The bad news is we’re catching up. And as this initially undetected earlier outbreak shows, we’re not even sure how far behind we are. It is not enough to contain and treat smallpox in humans. We must also prevent it from spreading to rats and hamsters and other animals.

Monkeypox, which first spread from monkeys or rodents to humans in the Democratic Republic of Congo in 1970, regularly breaks out in Africa. But it rarely infects more than a few thousand people a year – and killed just 33 people during its longest eruption in the Democratic Republic of the Congo between 1981 and 1986.

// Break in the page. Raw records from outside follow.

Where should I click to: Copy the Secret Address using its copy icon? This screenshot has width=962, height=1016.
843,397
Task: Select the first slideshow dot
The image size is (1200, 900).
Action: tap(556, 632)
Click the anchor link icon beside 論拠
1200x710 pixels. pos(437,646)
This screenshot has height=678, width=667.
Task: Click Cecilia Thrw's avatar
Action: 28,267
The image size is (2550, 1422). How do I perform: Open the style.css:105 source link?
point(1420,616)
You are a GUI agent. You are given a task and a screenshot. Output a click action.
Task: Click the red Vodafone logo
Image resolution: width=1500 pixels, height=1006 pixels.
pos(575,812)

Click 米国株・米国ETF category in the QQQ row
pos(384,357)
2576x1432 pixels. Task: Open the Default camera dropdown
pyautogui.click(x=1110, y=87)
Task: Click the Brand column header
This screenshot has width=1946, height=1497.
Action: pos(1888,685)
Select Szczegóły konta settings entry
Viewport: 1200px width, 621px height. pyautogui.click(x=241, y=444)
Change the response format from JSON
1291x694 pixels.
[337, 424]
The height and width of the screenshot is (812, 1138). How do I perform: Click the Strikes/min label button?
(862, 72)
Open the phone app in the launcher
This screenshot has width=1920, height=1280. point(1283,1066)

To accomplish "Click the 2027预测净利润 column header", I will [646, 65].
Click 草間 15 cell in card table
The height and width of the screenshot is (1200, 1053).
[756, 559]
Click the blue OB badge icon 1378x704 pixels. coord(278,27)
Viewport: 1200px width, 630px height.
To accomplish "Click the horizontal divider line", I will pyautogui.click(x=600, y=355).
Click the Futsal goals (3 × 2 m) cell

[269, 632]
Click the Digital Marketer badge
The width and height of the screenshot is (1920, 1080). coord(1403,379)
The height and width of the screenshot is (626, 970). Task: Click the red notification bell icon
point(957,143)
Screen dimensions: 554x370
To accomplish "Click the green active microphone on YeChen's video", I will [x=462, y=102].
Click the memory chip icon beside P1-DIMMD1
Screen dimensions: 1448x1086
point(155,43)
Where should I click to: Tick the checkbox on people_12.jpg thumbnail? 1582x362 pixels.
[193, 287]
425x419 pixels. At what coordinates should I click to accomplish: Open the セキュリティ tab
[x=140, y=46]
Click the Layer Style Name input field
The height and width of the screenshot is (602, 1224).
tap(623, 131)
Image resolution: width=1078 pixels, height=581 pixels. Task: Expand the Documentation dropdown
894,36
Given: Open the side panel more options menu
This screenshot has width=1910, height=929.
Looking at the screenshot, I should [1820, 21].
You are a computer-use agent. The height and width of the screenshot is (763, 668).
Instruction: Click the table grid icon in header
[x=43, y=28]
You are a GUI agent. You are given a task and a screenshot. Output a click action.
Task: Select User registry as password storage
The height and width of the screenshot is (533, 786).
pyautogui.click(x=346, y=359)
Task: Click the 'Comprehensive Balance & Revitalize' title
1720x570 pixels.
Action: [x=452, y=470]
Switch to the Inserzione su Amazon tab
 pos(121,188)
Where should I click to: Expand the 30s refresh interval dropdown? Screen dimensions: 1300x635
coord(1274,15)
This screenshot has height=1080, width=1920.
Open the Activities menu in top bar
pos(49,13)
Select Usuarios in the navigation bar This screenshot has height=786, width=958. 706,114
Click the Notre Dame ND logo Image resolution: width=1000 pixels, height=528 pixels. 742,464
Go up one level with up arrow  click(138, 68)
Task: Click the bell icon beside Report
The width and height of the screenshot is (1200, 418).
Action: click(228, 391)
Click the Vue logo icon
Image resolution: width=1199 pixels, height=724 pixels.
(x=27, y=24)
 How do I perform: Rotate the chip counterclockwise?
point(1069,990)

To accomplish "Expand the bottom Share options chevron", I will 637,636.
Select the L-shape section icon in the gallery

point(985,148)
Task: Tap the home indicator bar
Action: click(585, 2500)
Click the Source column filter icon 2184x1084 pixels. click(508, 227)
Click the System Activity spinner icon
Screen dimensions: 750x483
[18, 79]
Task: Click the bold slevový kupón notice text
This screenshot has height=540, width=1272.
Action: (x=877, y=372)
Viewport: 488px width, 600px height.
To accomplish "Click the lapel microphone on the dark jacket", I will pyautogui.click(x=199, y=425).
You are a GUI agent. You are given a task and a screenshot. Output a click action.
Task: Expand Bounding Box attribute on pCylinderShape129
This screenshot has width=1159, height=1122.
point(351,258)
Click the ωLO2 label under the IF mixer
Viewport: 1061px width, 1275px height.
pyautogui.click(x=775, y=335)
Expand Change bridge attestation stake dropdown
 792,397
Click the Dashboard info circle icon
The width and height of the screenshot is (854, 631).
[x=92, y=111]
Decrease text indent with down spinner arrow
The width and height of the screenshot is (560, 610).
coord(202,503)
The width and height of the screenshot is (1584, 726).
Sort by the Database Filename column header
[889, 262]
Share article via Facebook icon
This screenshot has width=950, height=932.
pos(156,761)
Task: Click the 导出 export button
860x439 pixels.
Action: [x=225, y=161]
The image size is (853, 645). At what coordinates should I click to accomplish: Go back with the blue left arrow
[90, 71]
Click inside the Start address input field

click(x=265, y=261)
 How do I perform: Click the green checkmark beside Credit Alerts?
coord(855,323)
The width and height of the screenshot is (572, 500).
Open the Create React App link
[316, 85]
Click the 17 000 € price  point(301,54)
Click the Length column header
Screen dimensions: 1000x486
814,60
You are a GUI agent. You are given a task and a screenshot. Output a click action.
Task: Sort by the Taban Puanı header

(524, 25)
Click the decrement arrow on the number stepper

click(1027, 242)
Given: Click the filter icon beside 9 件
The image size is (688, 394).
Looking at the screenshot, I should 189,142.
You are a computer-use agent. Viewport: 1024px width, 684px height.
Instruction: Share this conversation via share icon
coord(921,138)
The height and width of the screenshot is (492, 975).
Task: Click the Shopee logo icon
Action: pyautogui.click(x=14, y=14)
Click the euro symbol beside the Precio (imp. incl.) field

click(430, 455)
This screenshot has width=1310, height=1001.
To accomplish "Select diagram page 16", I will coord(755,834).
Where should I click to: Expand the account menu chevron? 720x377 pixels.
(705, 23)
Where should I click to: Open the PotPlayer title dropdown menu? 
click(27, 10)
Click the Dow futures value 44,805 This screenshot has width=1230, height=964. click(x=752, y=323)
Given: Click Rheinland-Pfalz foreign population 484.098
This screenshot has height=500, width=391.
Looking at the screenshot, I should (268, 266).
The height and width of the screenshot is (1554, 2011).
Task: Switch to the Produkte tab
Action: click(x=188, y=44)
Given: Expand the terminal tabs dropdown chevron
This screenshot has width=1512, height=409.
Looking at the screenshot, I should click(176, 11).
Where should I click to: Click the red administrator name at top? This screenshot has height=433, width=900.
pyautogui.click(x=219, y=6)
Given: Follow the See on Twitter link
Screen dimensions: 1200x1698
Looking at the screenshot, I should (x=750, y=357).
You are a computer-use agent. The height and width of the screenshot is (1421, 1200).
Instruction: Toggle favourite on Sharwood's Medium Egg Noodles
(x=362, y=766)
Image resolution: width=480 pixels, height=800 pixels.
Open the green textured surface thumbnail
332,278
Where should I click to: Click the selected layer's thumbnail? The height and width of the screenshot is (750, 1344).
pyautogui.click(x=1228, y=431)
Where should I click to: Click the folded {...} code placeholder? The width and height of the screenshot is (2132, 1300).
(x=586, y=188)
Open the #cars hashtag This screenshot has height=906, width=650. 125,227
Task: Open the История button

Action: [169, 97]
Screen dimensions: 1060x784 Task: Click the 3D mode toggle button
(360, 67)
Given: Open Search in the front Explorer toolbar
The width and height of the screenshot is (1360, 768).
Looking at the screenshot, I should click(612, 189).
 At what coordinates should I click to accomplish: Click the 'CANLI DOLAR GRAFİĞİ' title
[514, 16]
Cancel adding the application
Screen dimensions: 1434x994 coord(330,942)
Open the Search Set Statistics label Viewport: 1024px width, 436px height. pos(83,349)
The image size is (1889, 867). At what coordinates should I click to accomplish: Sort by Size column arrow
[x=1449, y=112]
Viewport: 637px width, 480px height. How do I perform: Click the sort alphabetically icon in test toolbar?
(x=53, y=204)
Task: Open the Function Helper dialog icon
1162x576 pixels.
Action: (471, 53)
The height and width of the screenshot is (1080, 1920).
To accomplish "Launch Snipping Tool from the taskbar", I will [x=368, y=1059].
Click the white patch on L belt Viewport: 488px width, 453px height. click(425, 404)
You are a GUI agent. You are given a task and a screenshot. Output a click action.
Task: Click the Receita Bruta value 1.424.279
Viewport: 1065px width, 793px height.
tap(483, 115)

When monkeypox spreads to places not yet endemic outside of Africa, health officials perk up. In 2003, 47 people in the US contracted smallpox after being exposed to a shipment of rodents from Ghana to Texas. A quick response from state and federal health officials — and a few doses of smallpox vaccine — prevented anyone from dying and temporarily eliminated the virus in the US

The bigger the currently The outbreaks began in early May, apparently triggered by a British traveler’s contact with an infected person or animal in Nigeria. Hitchhiking to Europe, the virus spread quickly through close physical contact. David Heymann, who used to head the World Health Organization’s emergency department, said men who attended raves in Spain and Belgium “amplified” the outbreak – apparently by kissing and rubbing the skin.

After that, the virus accompanied travelers on planes to distant and distant countries. The WHO has until June 2nd had counted 780 smallpox cases in 27 countries. Since then, the number of cases has risen to around 1,400. Health officials diagnosed the first US case on May 27.

From Friday, 49 Americans in 16 states plus Washington, DC had smallpox. The CDC suspects that some of these cases are the result of an earlier outbreak that officials didn’t even realize until the later outbreak caused them to go back and take a closer look at some patients’ symptoms.

Smallpox rashes look very similar to the symptoms of other diseases, including sexually transmitted infections, or STIs. This earlier smallpox outbreak apparently slipped past medical professionals because they didn’t necessarily know what they were looking at. “These monkeypox cases outside of the endemic area have probably been simmering for some time and have been misdiagnosed as traditional STIs,” says Adalja, the public health expert.

This delay in confirming smallpox cases worries experts. Each day that passes in the current outbreaks increases the likelihood of transmission to pets and pests. If smallpox becomes endemic in animal populations, we may never get rid of it. And countries like the US, which once experienced few smallpox outbreaks every 20 years, may experience larger and more frequent outbreaks, just as countries in Africa already do.

That is the worst case scenariobut authorities can’t contain an outbreak they don’t even know is happening. It’s a worrying sign that in the third year of a devastating pandemic, doctors, health officials and epidemiologists have overlooked this earlier smallpox outbreak, giving the virus a head start in the race for animal-endemicity. “I think we’re dramatically undertesting, underdetecting cases and underestimating the risk,” he says James Lawler, an infectious disease expert at the University of Nebraska Medical Center. “We don’t seem to have learned much from Covid.”